Mona Saanouni
07 Juillet 2020•Mise à jour: 07 Juillet 2020
AA / Alger / Abderrazek Ben Abdallah
Le Mouvement de la Société pour la Paix (MSP) a annoncé, mardi, son soutien à une proposition contenue dans le draft de la réforme constitutionnelle proposée par la Présidence algérienne, s’agissant de la levée, inédite, de l’interdiction imposée à l’armée de participer à des opérations en dehors des frontières du pays.
C’est ce qui ressort d’une déclaration faite par le président du MSP, le principal parti d’obédience islamique en Algérie, Abderrazak Makri, au cours d’une conférence de presse animée, dans la capitale, et qui a été consacrée à la présentation des positions et des propositions de cette formation politique concernant la réforme constitutionnelle proposée.
Elaboré par des experts et des spécialistes du droit constitutionnel, le document portant amendement de la Loi fondamentale algérienne, dévoilé par la Présidence de la République, au mois de mai dernier, comprend, entre autres, des modifications apportées à l’article 29 de l’actuelle constitution.
L’amendement proposé autorise à l’armée de participer à des opérations en dehors des frontières du pays, après approbation du parlement, alors qu’actuellement cela est interdit.
Le président algérien, Abdelméjid Tebboune, avait annoncé, il y a de cela deux jours son souhait de tenir un referendum sur la réforme constitutionnelle, d’ici la fin du mois de septembre prochain, dans l’attente que le comité d’experts achève l’élaboration des propositions soumises par la classe politique.
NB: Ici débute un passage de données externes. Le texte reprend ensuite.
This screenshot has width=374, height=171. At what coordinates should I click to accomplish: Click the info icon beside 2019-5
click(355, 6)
« Depuis longtemps, nous soulignons que l’on acceptait pas que l’Algérie demeure déconnectée de ce qui se passe dans son environnement », a lancé Makri, dont le Mouvement compte le plus grand bloc d’opposition au parlement (34 membres sur 462).
Et Makri d’ajouter : « Nombreux étaient ceux qui faisaient de la surenchère à l’époque en prétendant que nous voulons changer la doctrine de l’armée. Voilà qu’aujourd’hui, c’est l’institution militaire qui change d’avis ».
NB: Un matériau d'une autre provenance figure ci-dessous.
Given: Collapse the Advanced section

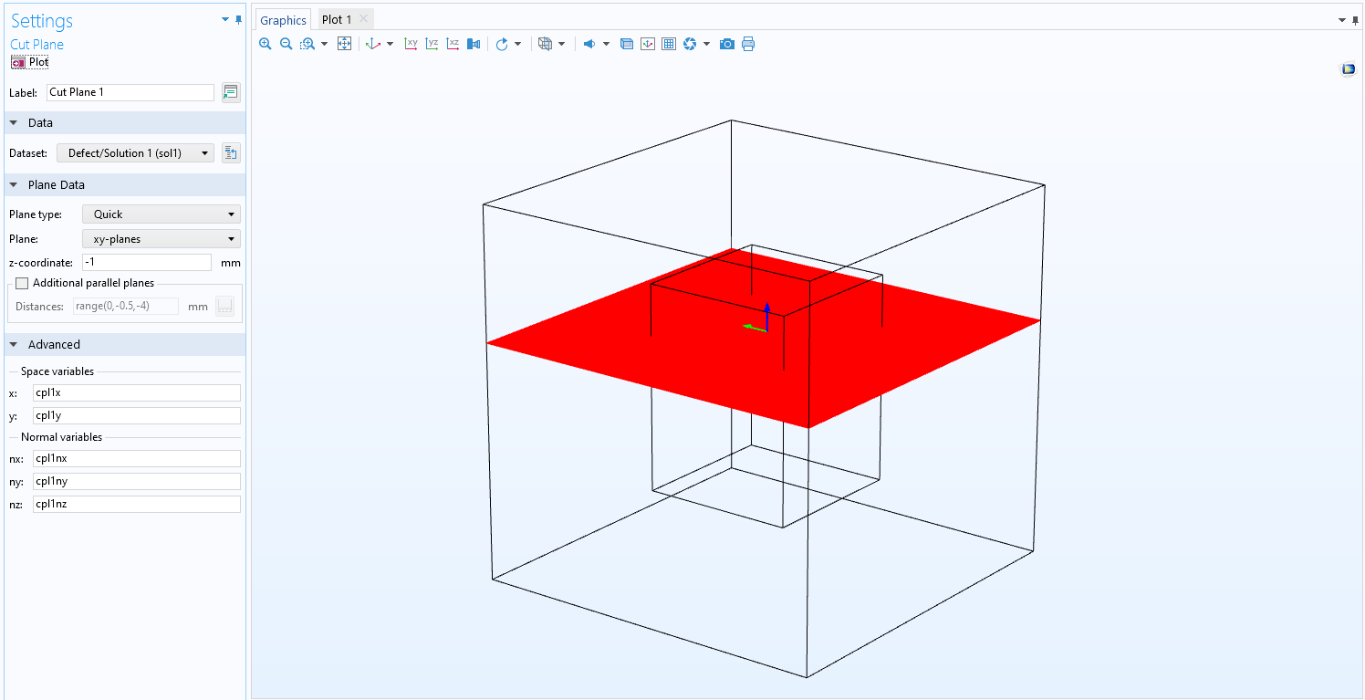Looking at the screenshot, I should (14, 345).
« Nous disions comment est-il acceptable que l’Etat soit déconnecté de ce qui se passe en Libye et que tous les pays interviennent alors que nous demeurons loin de notre profondeur stratégique avec qui nous partageons de longues frontières. Et Aujourd’hui nous payons le prix », a-t-il rappelé.
Commentant la crise libyenne, Makri a dit : « Nous sommes menacés dans notre région. Nous ne devons pas faire confiance en la France, les Emirats, l’Egypte, l’Arabie Saoudite et les mercenaires de Wagner et en ce qu’ils veulent faire en Libye ».
« N’eut été les changements qui s’étaient produits et la défaite [du général putschiste Khalifa] Haftar, il serait entré à Tripoli et il serait à nos frontières et l’on aurait été face à un grand problème à cause de cela. Ainsi, nous ne pouvons placer notre confiance en les intentions de ceux-là, dont [le président français Emmanuel) Macron », a-t-il encore dit.
Les milices de Haftar ont lancé, le 4 avril 2019, avec l’appui de pays européens et occidentaux, une campane militaire, contre la capitale Tripoli, faisant de nombreux morts et blessés dans les rangs de la population civile, parallèlement à d’importants dégâts matériels, avant d'essuyer de lourdes défaites.
Par ailleurs, des appels arabes et occidentaux sont lancés pour amorcer le dialogue et identifier une solution politique à une crise qui se détériore depuis des années.